No creo en una región que no premia a Gonzalo Hidalgo Bayal.

Pero sí creo en cierta gente de esta región y no estarán todos los que son, pero de los que no están aquí ya llevo hablando un año semanalmente en este periódico.

Creo en Cristina Silveira y en Denis Rafter cuando dirigen (¿podemos decir que Rafter es extremeño? Rafter es de todas partes: irlandés a la cabeza); en José Vicente Moirón, Ana Trinidad, Pepa Gracia y Esteban García Ballesteros y Alberto Amarilla y José Antonio Lucia y Memé Tabares encima (y detrás) de un escenario; en las obras de Verbo y El Desván y en Diego Ramos haciendo cualquier cosa y en Maltravieso, Guirigai y Karlik abriendo espacios alternativos, dos de ellos en la periferia. También creo en David Garrido programando (salvo cuando le da por las películas religiosas: lo siento, David: tenía que decirlo). Creo en quienes hacen proyectos colaborativos, como la Asociación Cultural y Juvenil Sambrona, el estudio de urbanismo y arquitectura cAnicca, los de la Asociación Imago Bubo o los de Underground Arqueología, que trabajan, muchas veces, en precario pero con muchas ganas. Creo en José Hinojosa y en muchos historiadores que sacan a la luz lo que todavía levanta ampollas si se dice, aunque se diga de manera científica y con los documentos en la mano. Creo en Alejandro y Álex Pachón y Rubén Barbosa. En Javier Pizarro recomendando literatura infantil y juvenil. En Pablo Cantero dirigiendo un festival decCine y al frente del Colegio de Terapeutas Ocupacionales (a mí me gustaría ser un día la mitad de lo útil y transformador social que es este señor). En los libros de las editoriales extremeñas y en Álvaro Albiach programando la temporada de la Orquesta de Extremadura. Admiro profundamente a Javier González Pereira, que preside la Sociedad Filarmónica de Badajoz y a Carmen Franco, una alcaldesa que montó en Nogales un Festival de Música Antigua. Con un par.

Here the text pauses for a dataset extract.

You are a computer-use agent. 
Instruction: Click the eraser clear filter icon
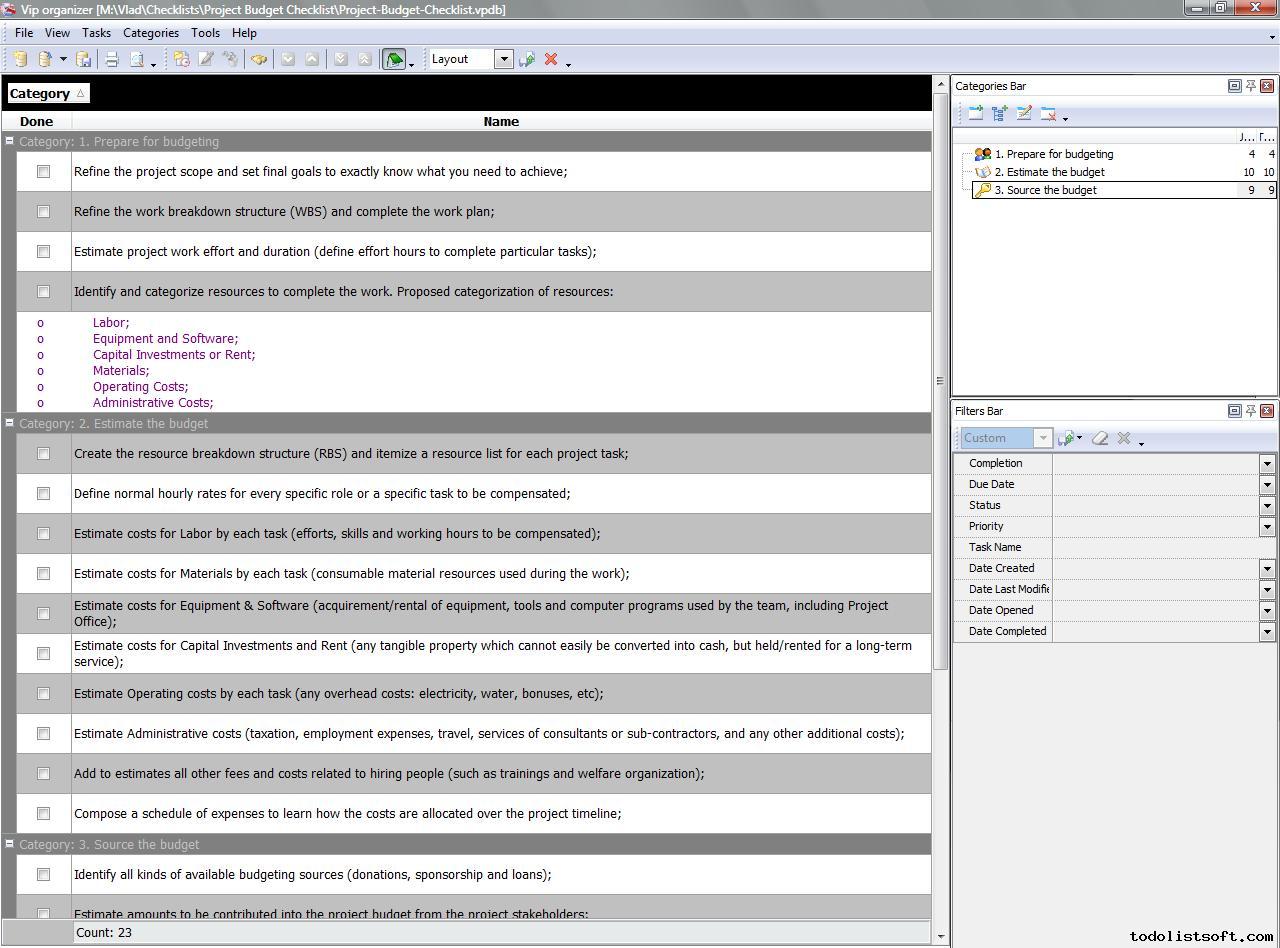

Podría pasarme horas viendo un mural de Brea o de Ben Tocha y una danza de Carlos Rodríguez y adoro hablar de cine con Emilio Luna, Ángel Briz y Antonio Gil Aparicio y de teatro con Nuqui Fernández y con Eva Romero y de música contemporánea con Roberto Maqueda y de filosofía con David Domínguez Manzano y de mitos y leyendas y antropología con Israel J. Espino y con María José Garrido.

Podría seguir diciendo nombres y más nombres, de gente que hace región aquí y allá donde vivan. Al final, uno tiene por patria el idioma, los amigos (entre ellos, sí, muchos periodistas) y ciertos paisajes. La mía es un teatro que se construyó hace más de dos mil años.

Pero, repito, sigo sin creer en una comunidad que no premia a Gonzalo Hidalgo Bayal.